Berbagai peraturan yang ada di Pasar Seni bagi Amrus adalah
semacam usaha untuk, "menempatkan seniman sebagai anggota
masyarakat biasa." Peraturan itu juga dibuat berdasarkan
persetujuan bersama. "Biar jangan ada image bahwa seniman tidak
bisa menjaga norma-norma umum yang berlaku di masyarakat,"
katanya dengan serius.
Semula diharapkan perbandingan antara seniman (termasuk
pengrajin) dengan pengusaha (pedagang) di Pasar Seni adalah 3:1.

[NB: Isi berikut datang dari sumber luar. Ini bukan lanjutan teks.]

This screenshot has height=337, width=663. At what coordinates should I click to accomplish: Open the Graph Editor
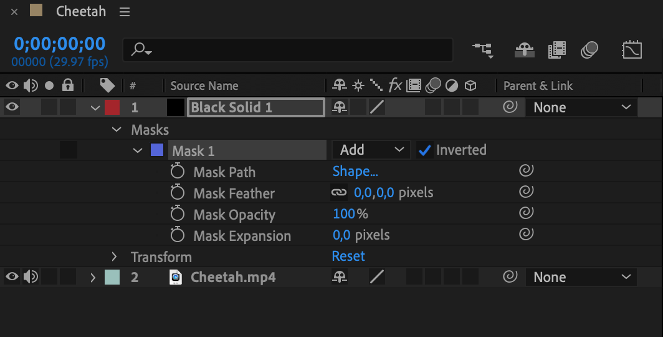632,49
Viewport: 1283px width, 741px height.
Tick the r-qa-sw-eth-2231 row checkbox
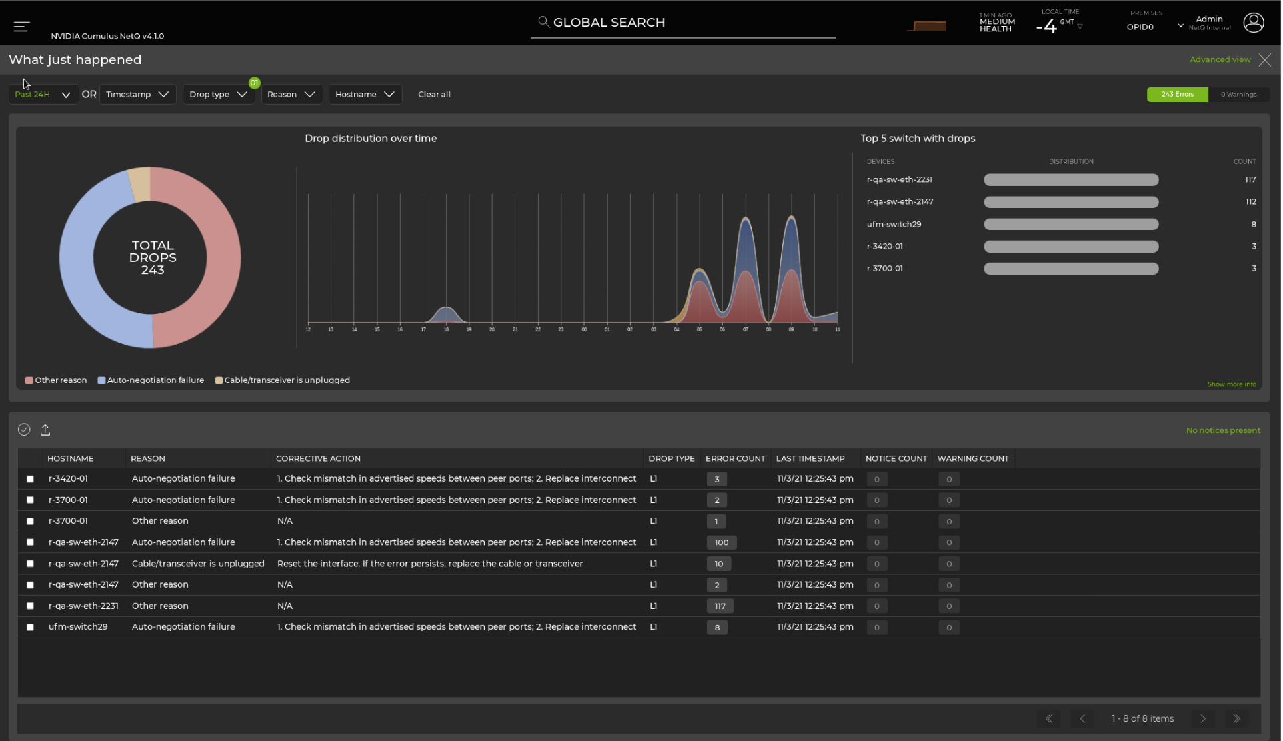coord(30,606)
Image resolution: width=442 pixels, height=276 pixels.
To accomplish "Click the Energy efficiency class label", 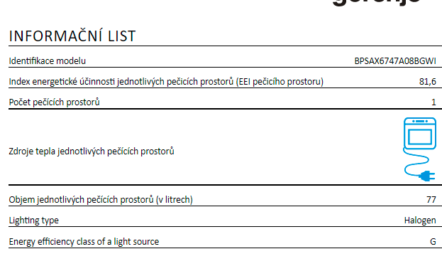I will pos(84,242).
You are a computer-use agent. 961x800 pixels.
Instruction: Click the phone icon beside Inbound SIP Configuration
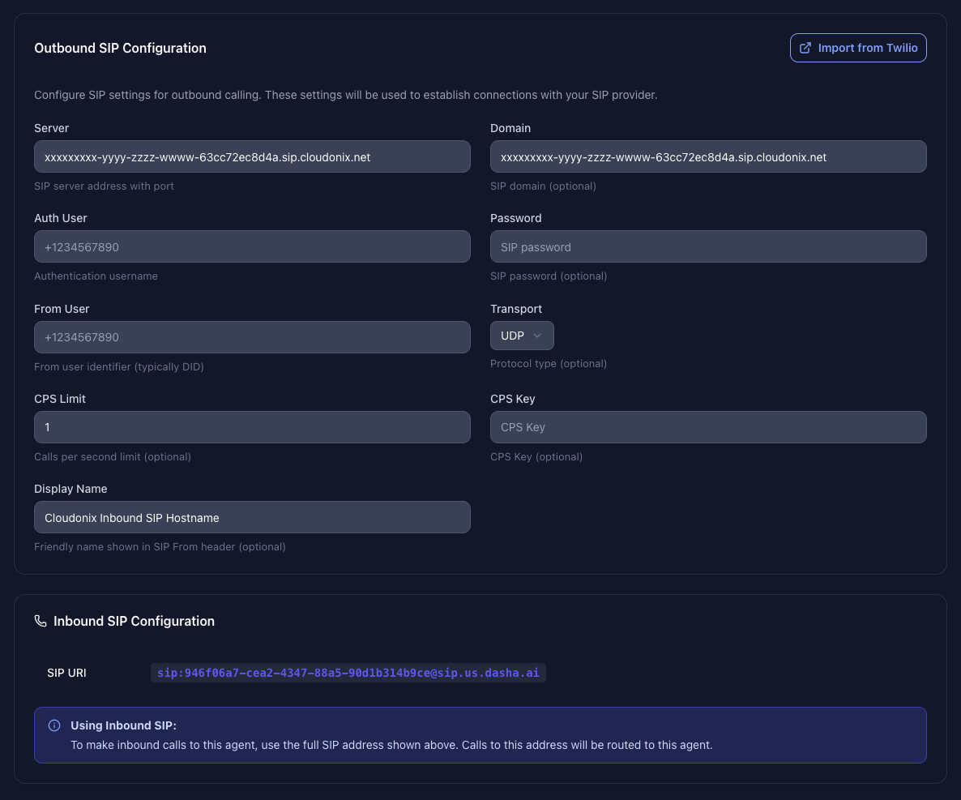coord(41,621)
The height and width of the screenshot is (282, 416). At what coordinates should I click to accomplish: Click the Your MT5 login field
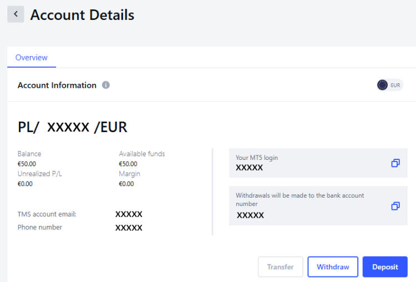tap(311, 163)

Tapi menurut pihak pengelola bila perbandingan itu diterapkan,
sewa kios seniman harus dinaikkan Rp 25 ribu per kios tiap
bulan. Sebab biaya pengelolaan Pasar Seni antara 6-7 juta per
bulan. Dari para seniman hanya terkumpul Rp 1,6 juta, selebihnya
digaet dari kantung pedagang. Akibatnya kini memang banyak kios
untuk seniman dimanfaatkan oleh pedagang. "Karena itu kita harus
menerima kenyataan tersebut," kata Amrus.
Ada perasaan dari beberapa seniman, menghuni Pasar Seni tak
ubahnya seperti satwa di Kebun Binatang Ragunan jadi tontonan
orang. Amrus beranggapan lain. Justru karena merupakan tontonan
tetap, akan ada proses pameran terus menerus. "Bahkan lebih
human dibandingkan dengan sebuah galeri. Di sini karya yang
konyol juga bisa dilihat. Di galeri yang muncul yang terpilih
baik saja," katanya.
Sebagaimana juga Yadi, Amrus mengaku tidak lepas kontak dengan
dunia luar. Tahun lalu misalnya ia sempat menyelenggarakan
pameran 'lukisan kayu" -- salah satu penemuannya di Balai
Budaya. "Dalam pameran itu hampir 40 buah lukisan saya laku,
antara Rp 60 ribu sampai Rp 800 ribu per buah," katanya.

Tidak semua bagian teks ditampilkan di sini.